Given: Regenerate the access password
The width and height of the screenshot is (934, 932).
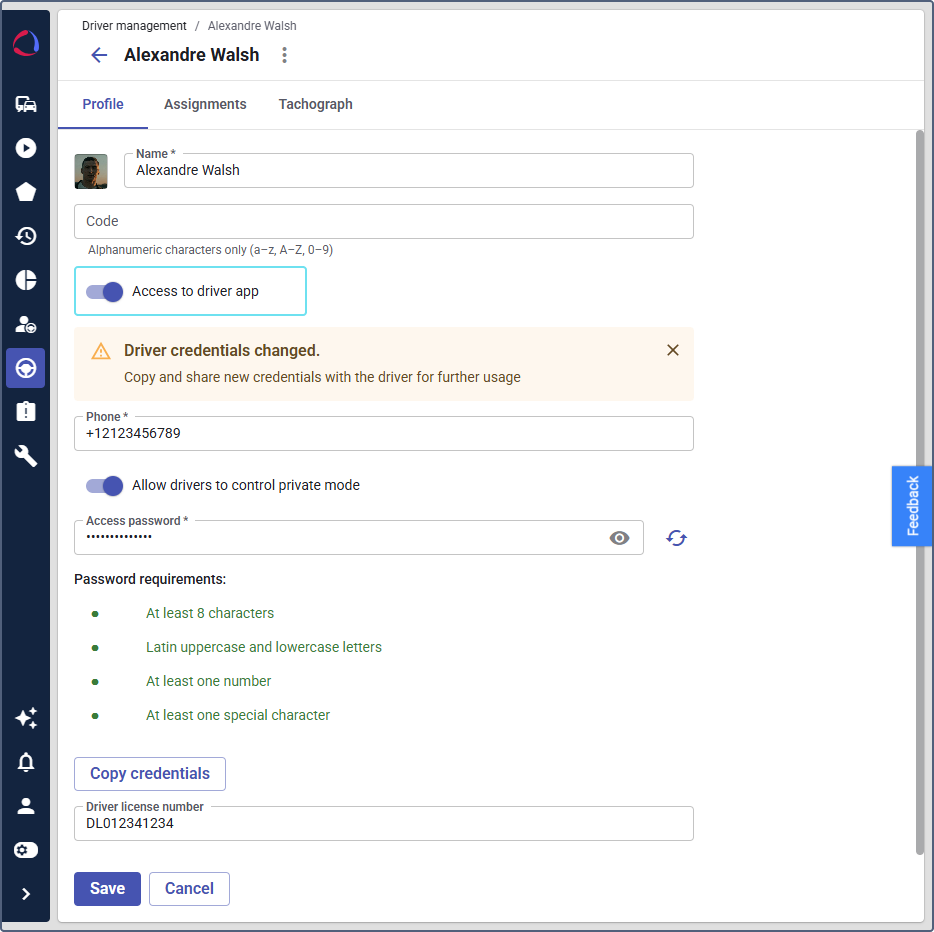Looking at the screenshot, I should point(677,538).
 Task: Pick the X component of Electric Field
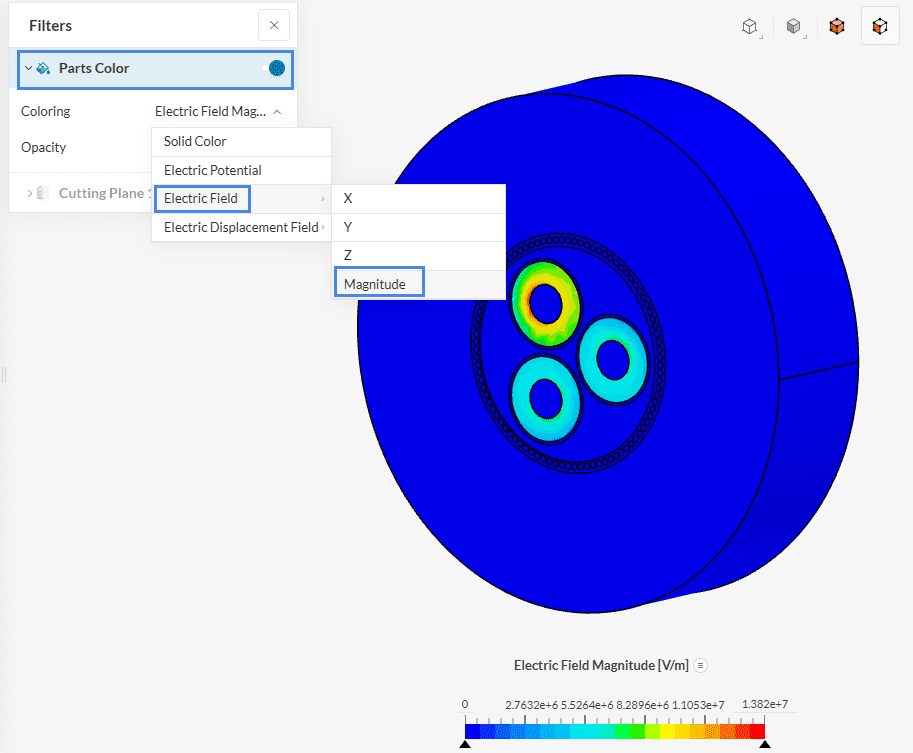[348, 199]
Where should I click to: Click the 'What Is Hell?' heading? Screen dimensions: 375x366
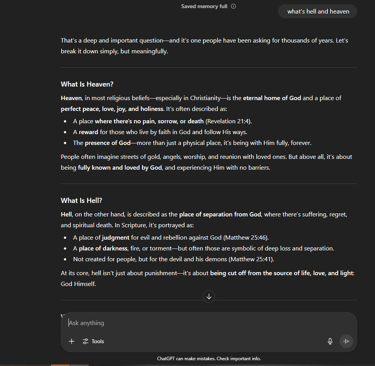coord(81,200)
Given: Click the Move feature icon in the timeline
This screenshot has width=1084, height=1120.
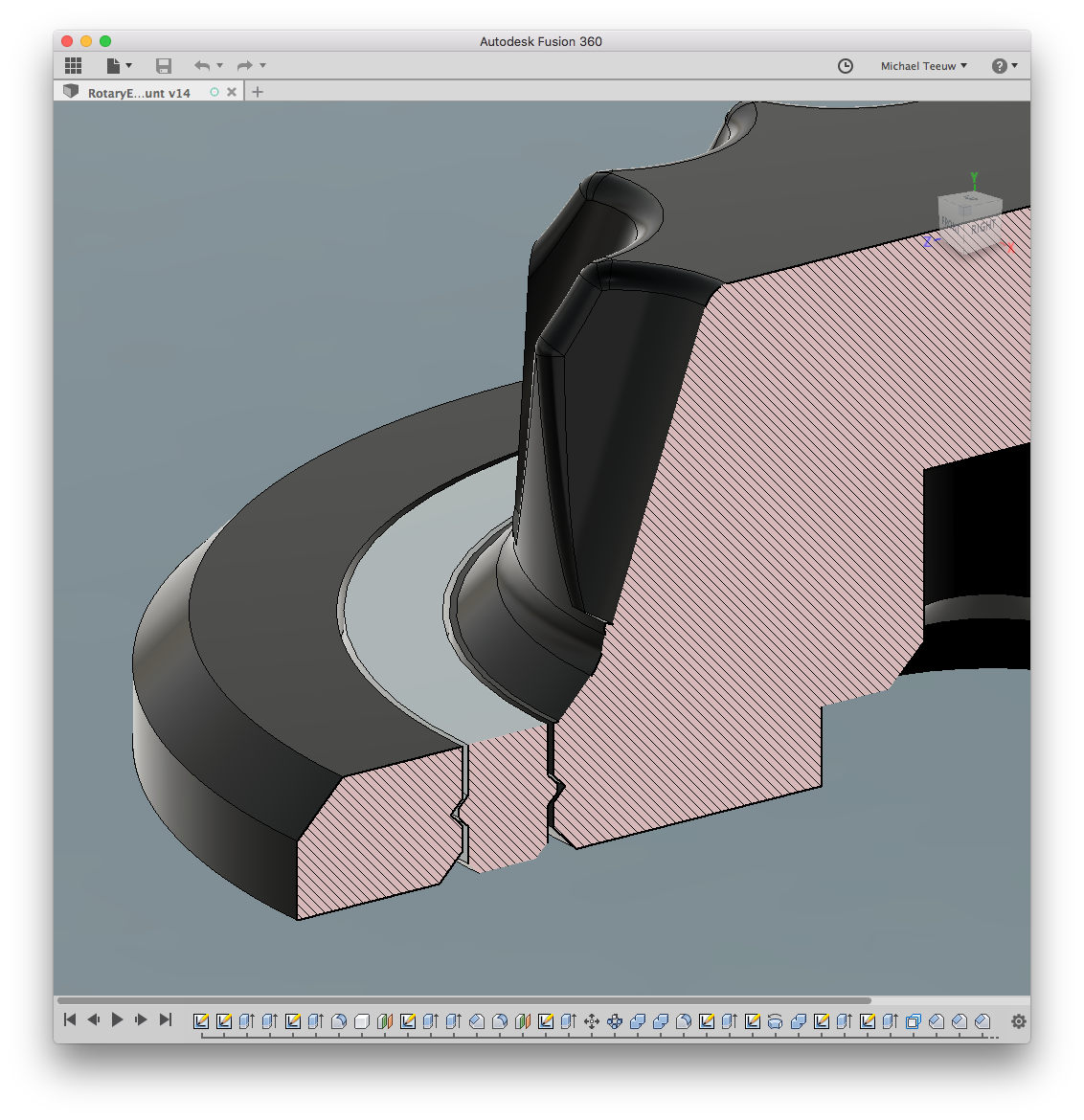Looking at the screenshot, I should point(592,1021).
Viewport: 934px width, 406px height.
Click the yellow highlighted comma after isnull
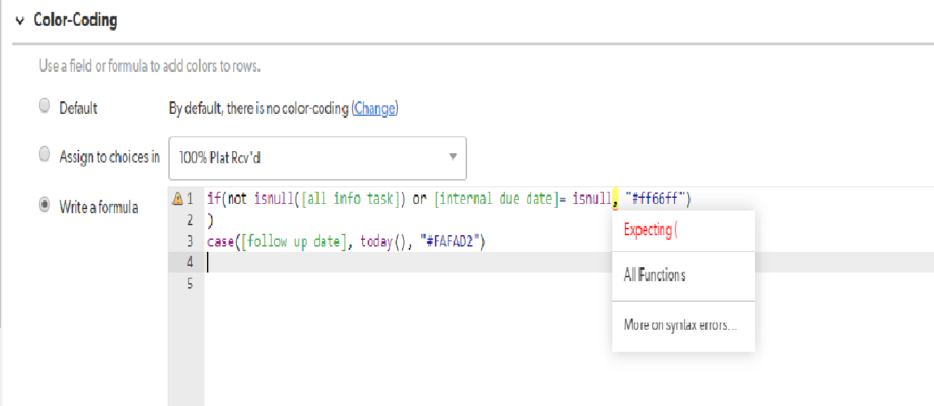615,199
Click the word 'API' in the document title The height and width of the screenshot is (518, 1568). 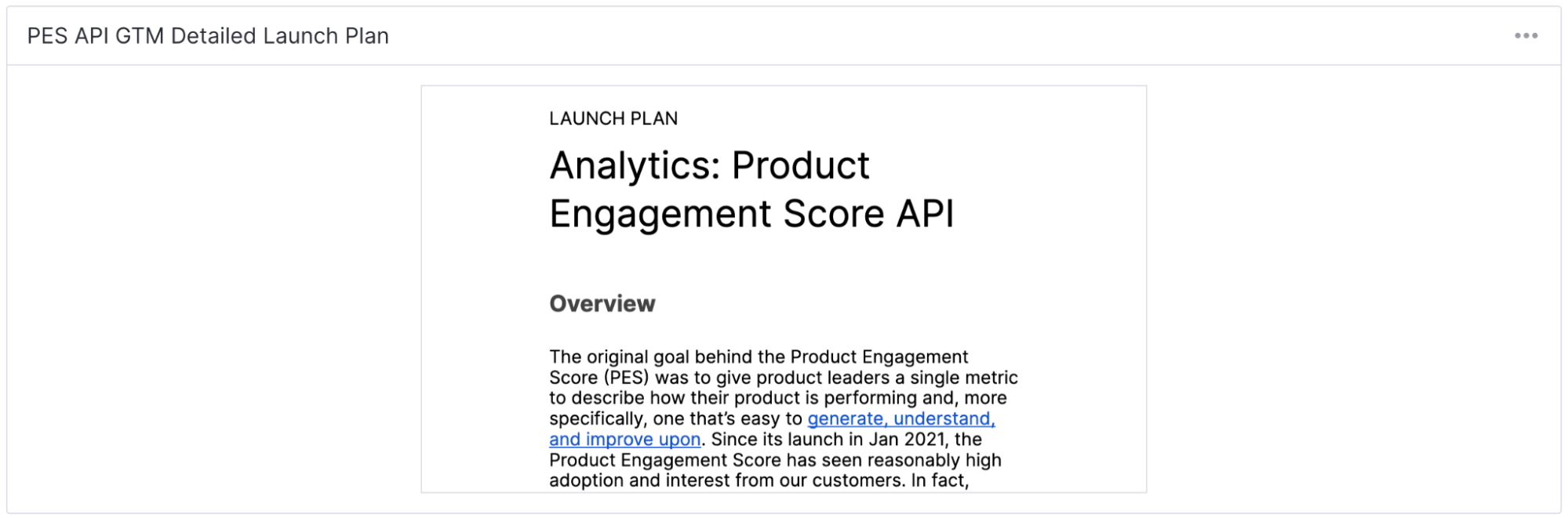click(x=926, y=214)
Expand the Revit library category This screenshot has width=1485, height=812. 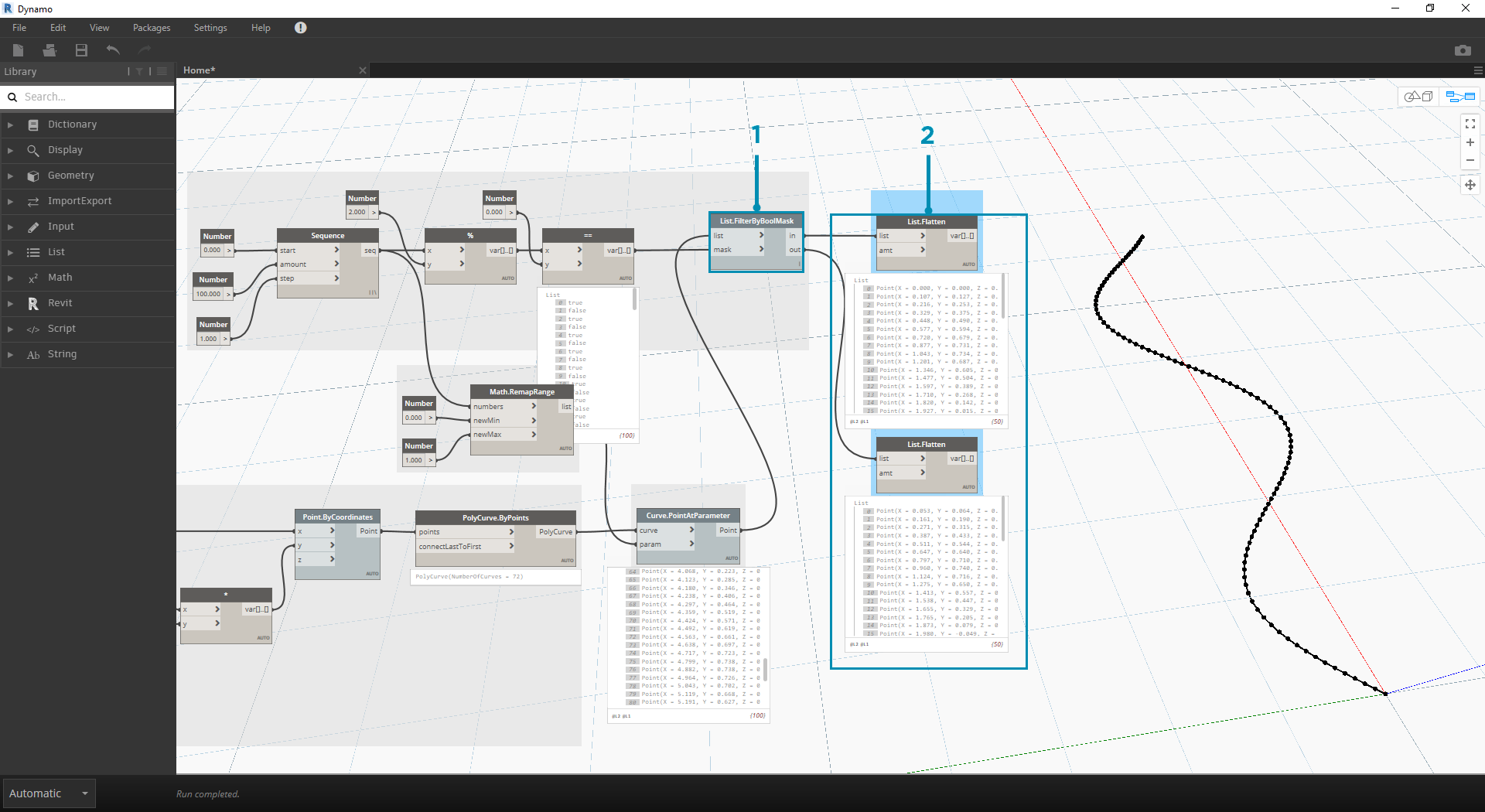tap(60, 303)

- **Task**: Each line of the material above that includes the word "Given" counts once; give the total number alone.

- **Problem solution**: 2